Lumbar Epidural Steroid Injections: This common procedure is used to help alleviate low back and leg pain by reducing inflammation at a specific target area (i.e., nerve root, herniated disc, stenosis).
With a slight modification, this procedure can be used as a diagnostic tool for localizing the source of pain (selective spinal nerve block).
Cervical Epidural Steroid Injections: This procedure helps alleviate neck and arm pain by reducing inflammation at a specific target area (i.e. nerve root, stenosis).
Cervical, Thoracic and Lumbar Facet Joint Injections: This procedure consists of a localized intra-articular corticosteroid joint injection to help alleviate spine pain.
Medication is place directly into the joint, which is formed by two flat, bony surfaces linking the vertebrae together. This treatment is used for both diagnostic and therapeutic purposes.
Cervical and Lumbar Medial Branch Blocks: This procedure consists of a localized injection targeting the small sensory nerves (medial branches) innervating the adjacent facet joints.
Each facet joint has at least two medial branch nerves. This treatment is used as a diagnostic injection. A short or long acting local anesthetic is typically injected.

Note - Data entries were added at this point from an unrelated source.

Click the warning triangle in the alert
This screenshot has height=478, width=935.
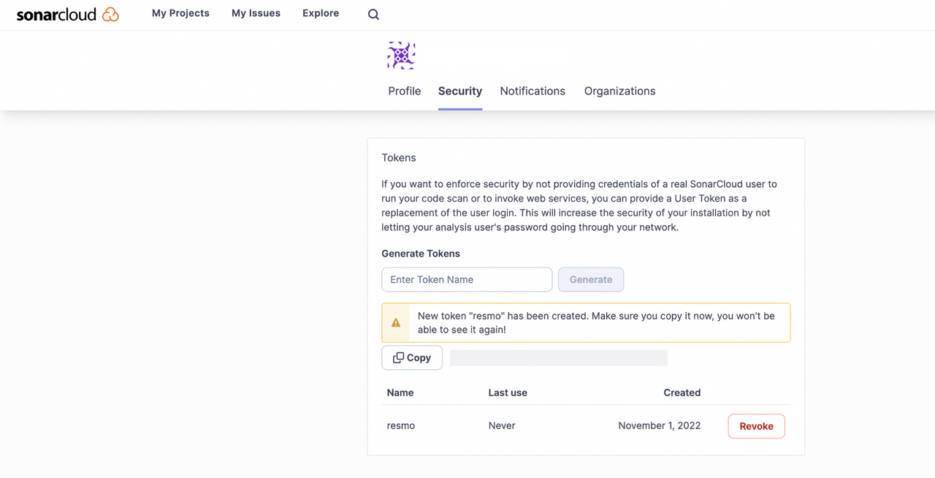396,322
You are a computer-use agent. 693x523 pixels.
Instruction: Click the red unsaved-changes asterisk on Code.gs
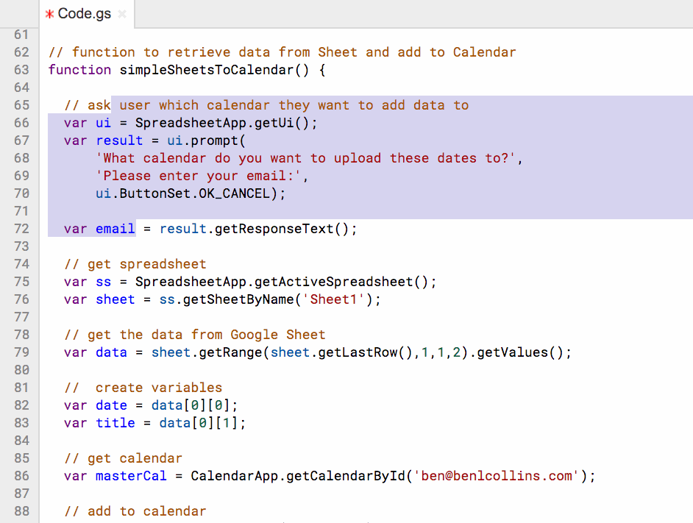click(49, 13)
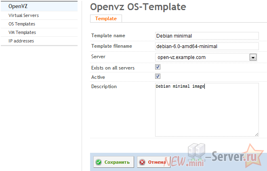267x171 pixels.
Task: Navigate to VM Templates in sidebar
Action: 22,32
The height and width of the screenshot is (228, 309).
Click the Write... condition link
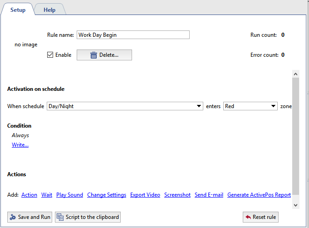[20, 145]
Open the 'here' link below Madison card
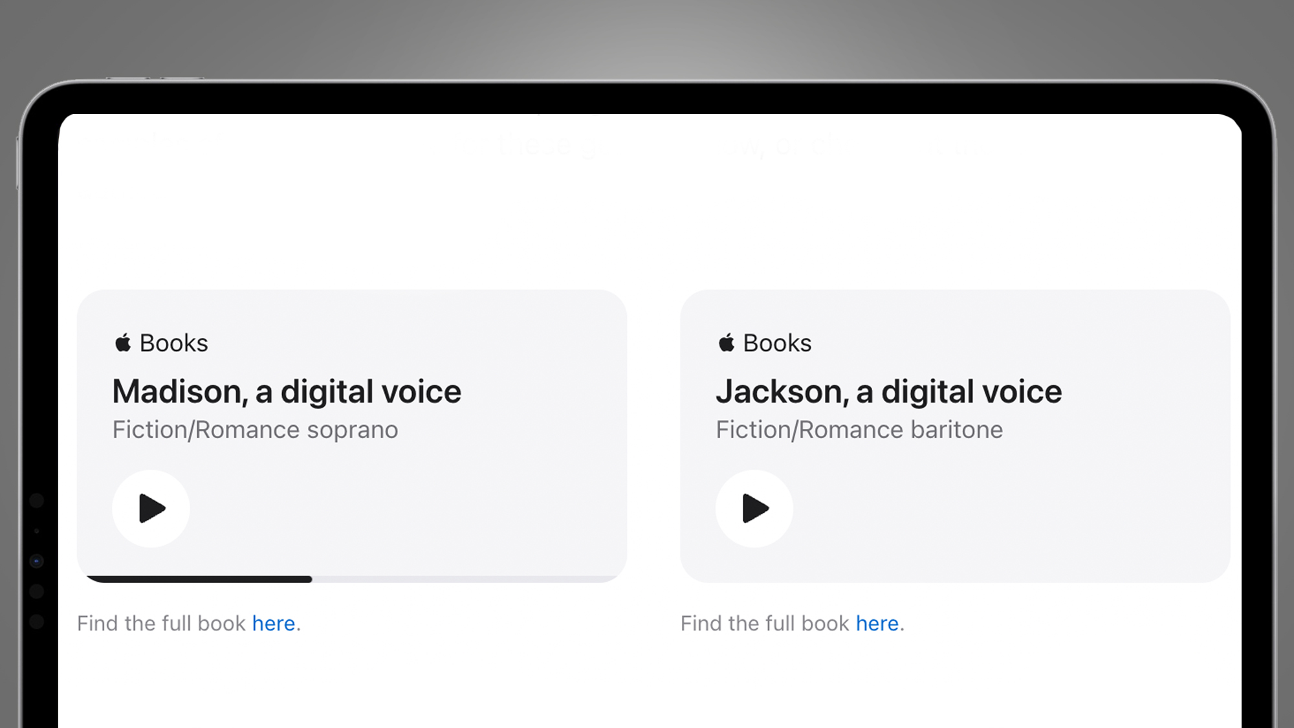The height and width of the screenshot is (728, 1294). pyautogui.click(x=274, y=623)
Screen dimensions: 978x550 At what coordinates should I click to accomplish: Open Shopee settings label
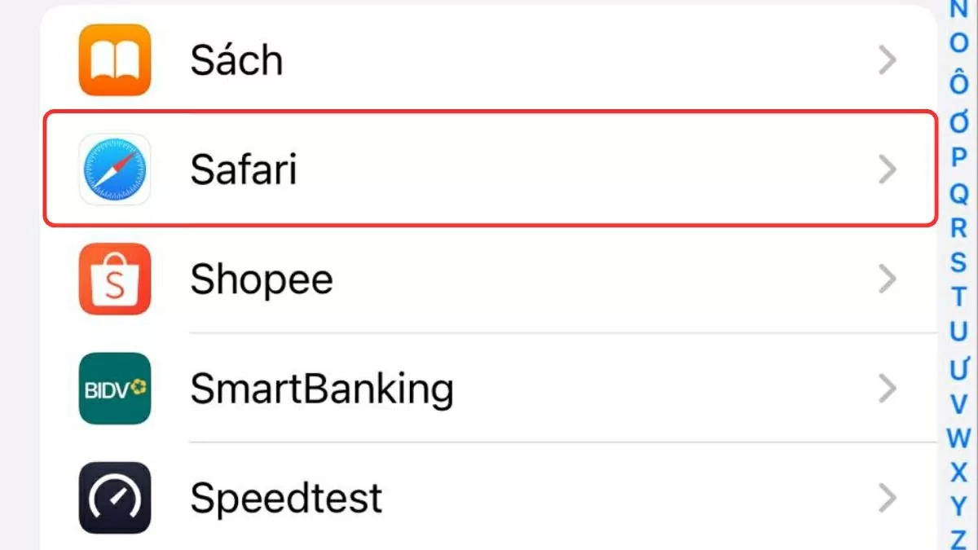coord(262,279)
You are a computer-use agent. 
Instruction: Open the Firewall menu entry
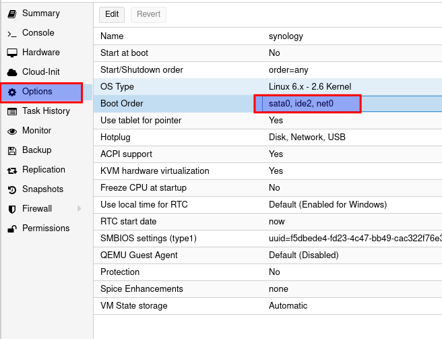(38, 209)
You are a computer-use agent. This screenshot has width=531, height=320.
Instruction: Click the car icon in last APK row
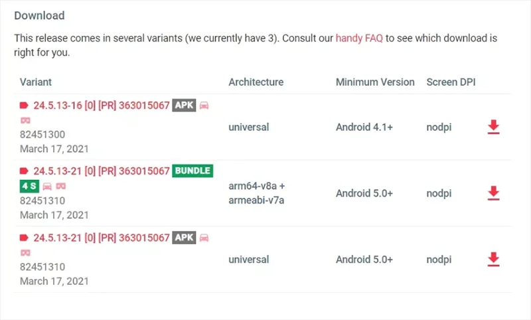[204, 238]
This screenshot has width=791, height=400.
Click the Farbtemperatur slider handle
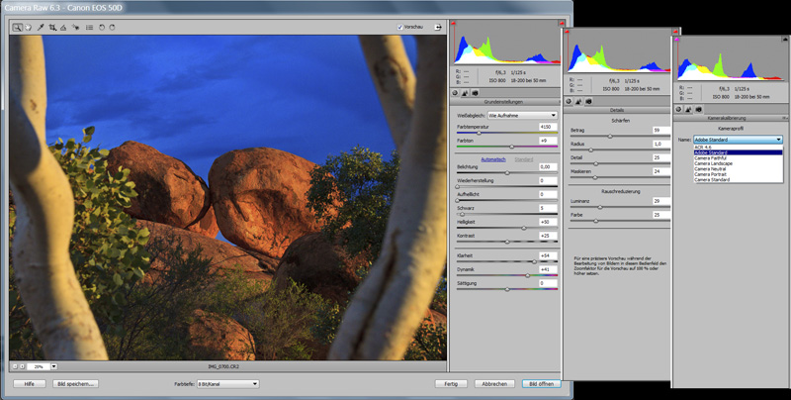coord(479,133)
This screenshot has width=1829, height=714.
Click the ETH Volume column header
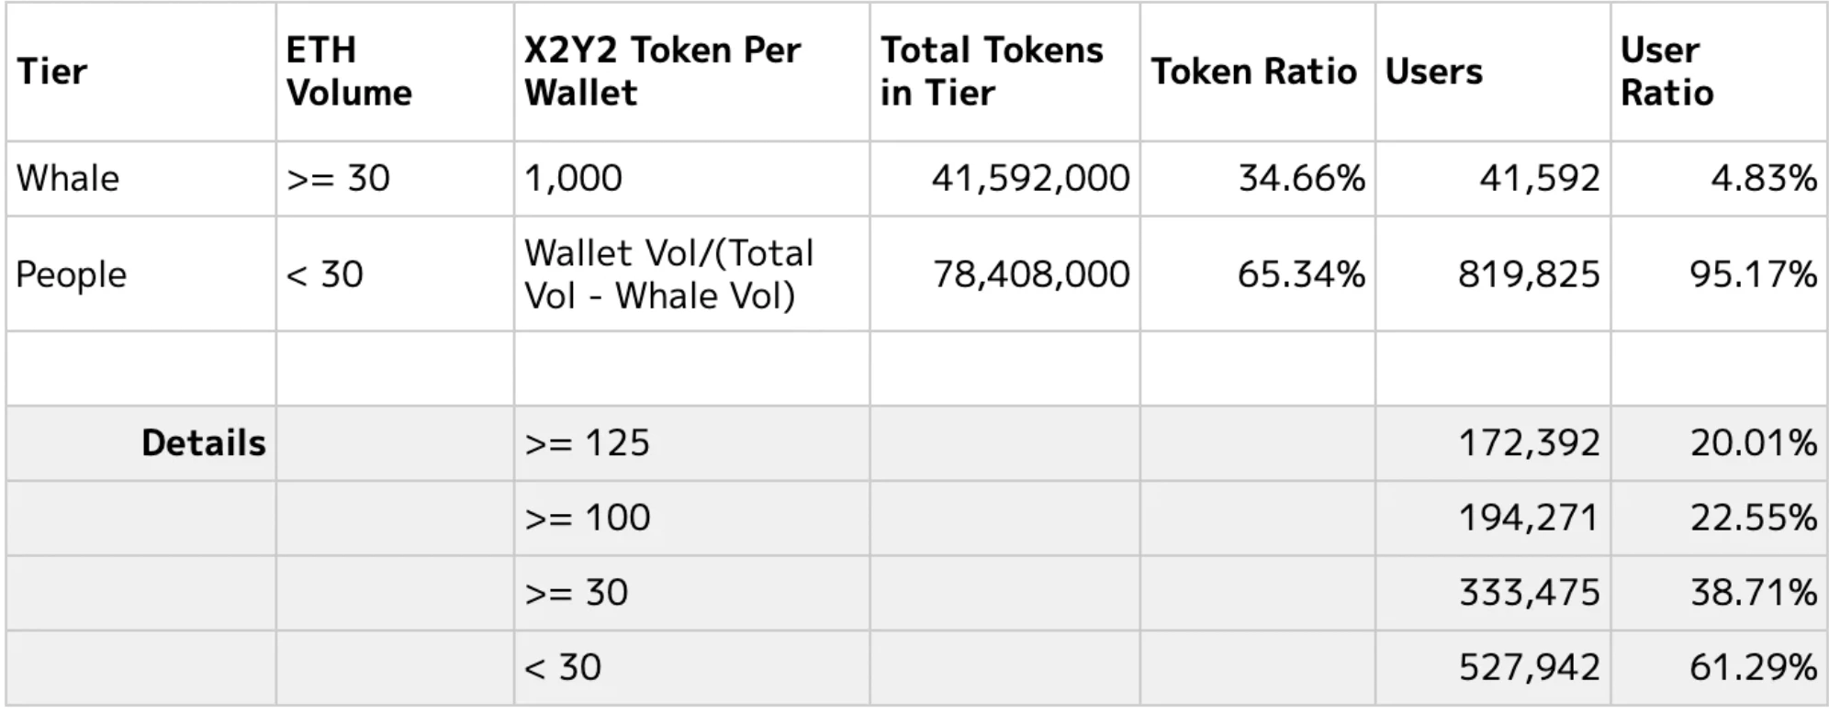tap(349, 72)
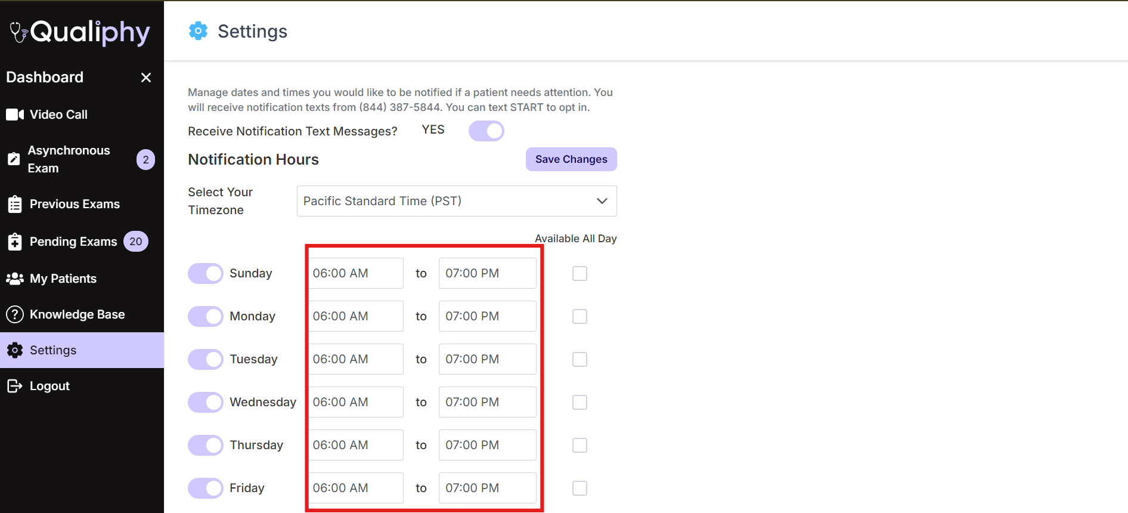1128x513 pixels.
Task: Click the video camera icon beside Video Call
Action: click(x=15, y=115)
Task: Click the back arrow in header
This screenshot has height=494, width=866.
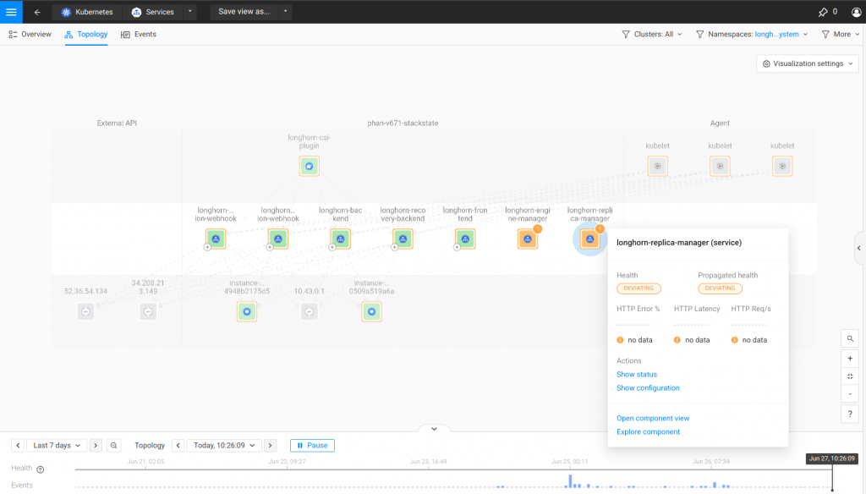Action: pyautogui.click(x=37, y=12)
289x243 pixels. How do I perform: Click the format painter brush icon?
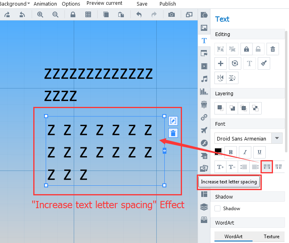click(x=263, y=63)
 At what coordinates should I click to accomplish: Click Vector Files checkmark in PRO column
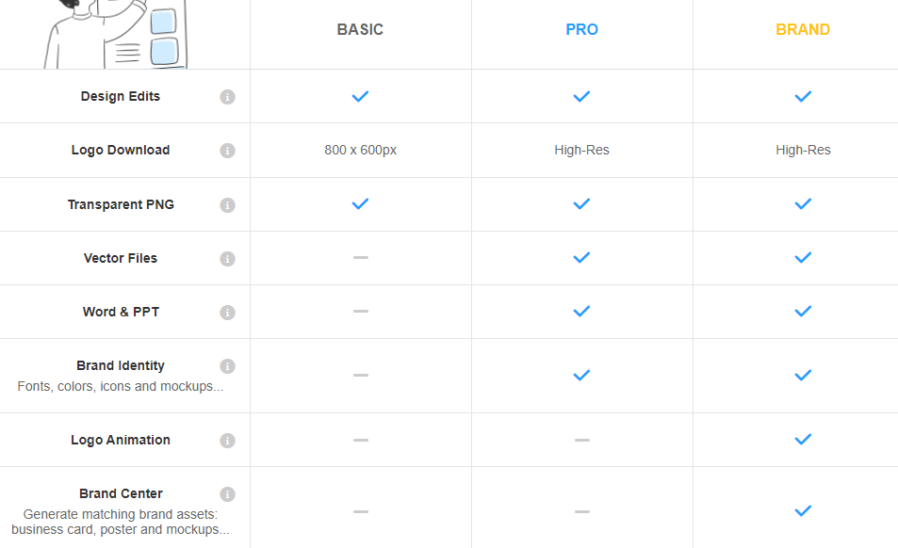(x=582, y=258)
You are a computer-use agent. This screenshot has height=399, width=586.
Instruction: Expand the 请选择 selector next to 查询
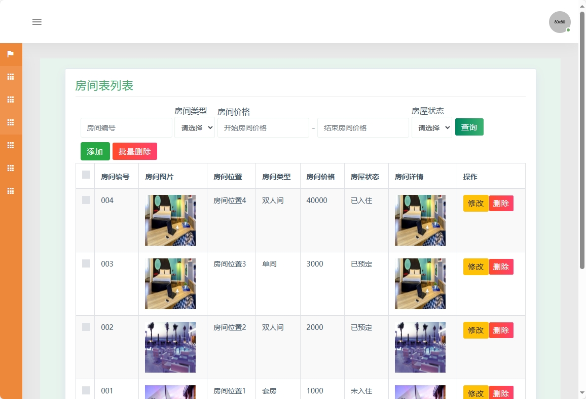(431, 127)
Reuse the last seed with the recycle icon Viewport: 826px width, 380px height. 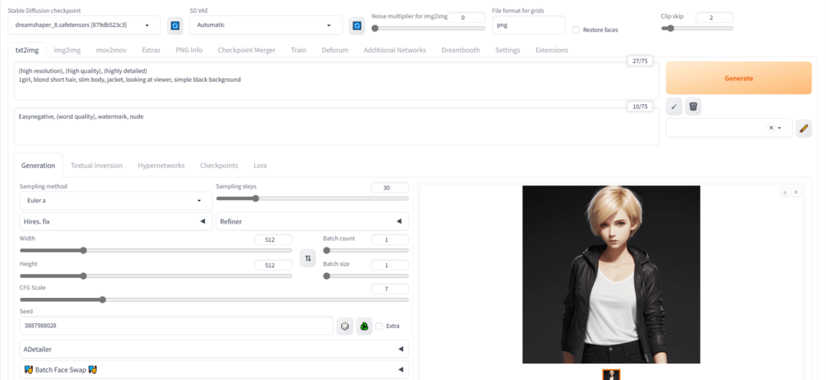point(365,326)
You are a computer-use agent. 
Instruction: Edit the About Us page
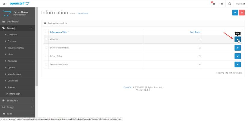click(x=237, y=39)
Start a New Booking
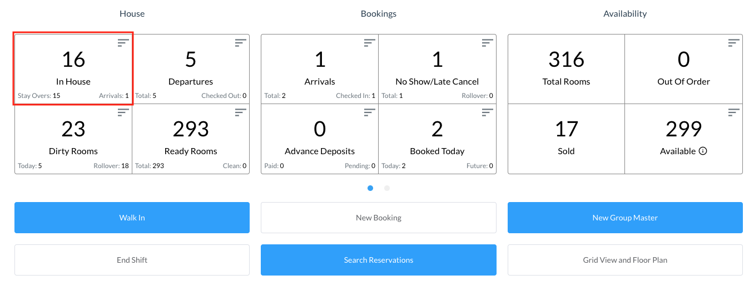The height and width of the screenshot is (290, 754). pyautogui.click(x=378, y=218)
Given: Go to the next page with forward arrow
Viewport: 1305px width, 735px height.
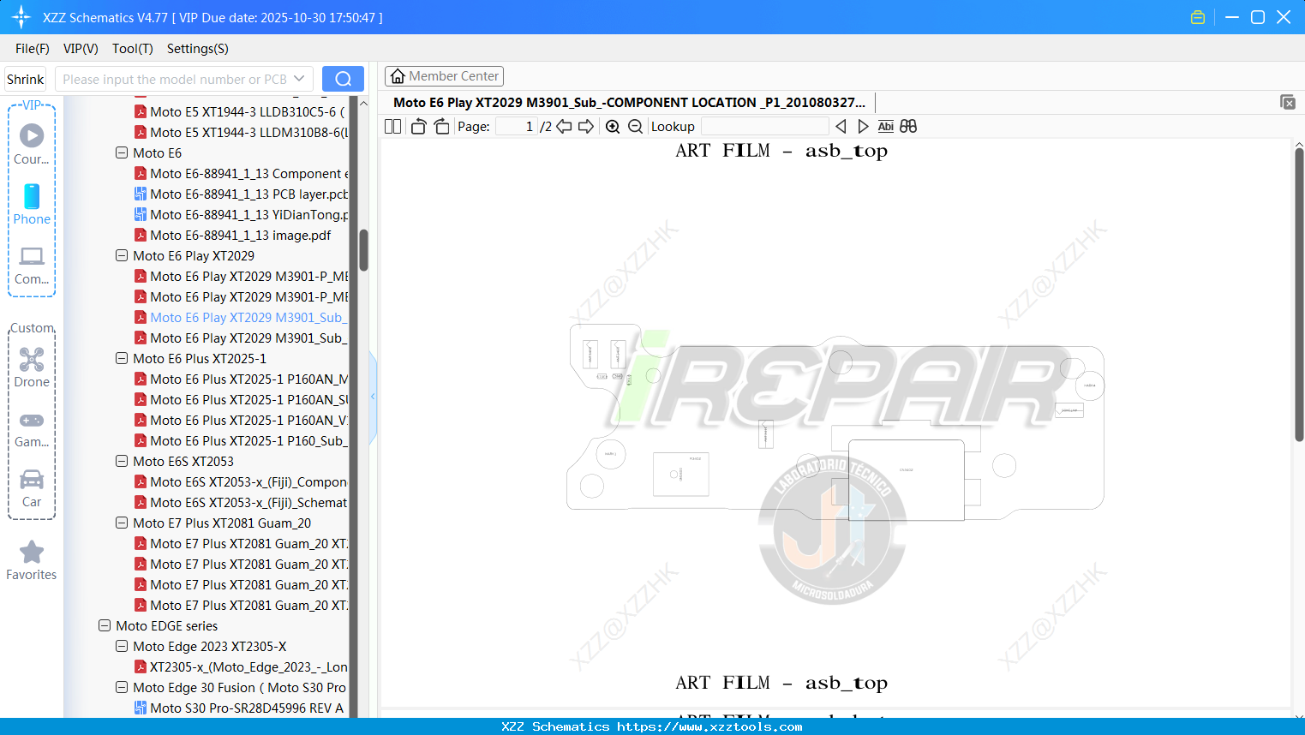Looking at the screenshot, I should pyautogui.click(x=587, y=126).
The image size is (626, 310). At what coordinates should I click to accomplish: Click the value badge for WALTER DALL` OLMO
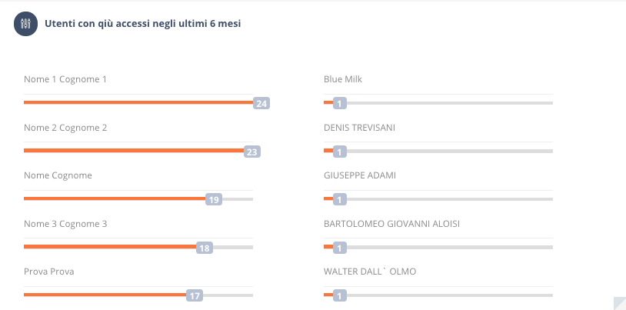click(340, 296)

Cervical and Lumbar Medial Branch Neurotomy: This treatment is used in a select subset of patients who have an appropriate response to medial branch blocks. It provides a possible long term relief of spine pain.
Medication can be injected (chemical neurolysis). Commonly, heat (radiofrequency) or cold (cryoablation) are used to destroy part of the nerve near the accompanying facet joints. Special equipment is needed for the heat or cold neurotomy procedure.
Radiofrequency neurotomy is the most common type of neurotomy performed at Piedmont Spine Specialists.
Diagnostic and Therapeutic Hip Arthrogra: This procedure consists of a intra-articular hip joint injection to help diagnose and treat hip pain.
Contrast is injected to ensure proper placement of medication within the joint capsule. Local anesthetic -- with or without corticosteroid -- is commonly used.
Sacroiliac Joint Injections: Sarcoiliac (SI) joints are synovial joints formed by the articulation of the sacrum and pelvis. SI joints can be a source of buttock and lower back pain.
Studies have shown that pain from this joint can mimic sciatica symptoms. The use of fluoroscopy or CT is mandatory for this intra-articular injection.
Diagnostic and Therapeutic Shoulder Arthrogram: In this procedure, contrast is injected into the shoulder joint capsule to help diagnosis common rotator cuff pathologies. This treatment can be used in conjunction with MRI to help diagnose labral pathology.
This treatment is also useful in patients with previous rotator cuff repair. Anesthetic can be used to help identify the shoulder joint as the source of pain. Corticosteroids can be injected for possible therapeutic benefits.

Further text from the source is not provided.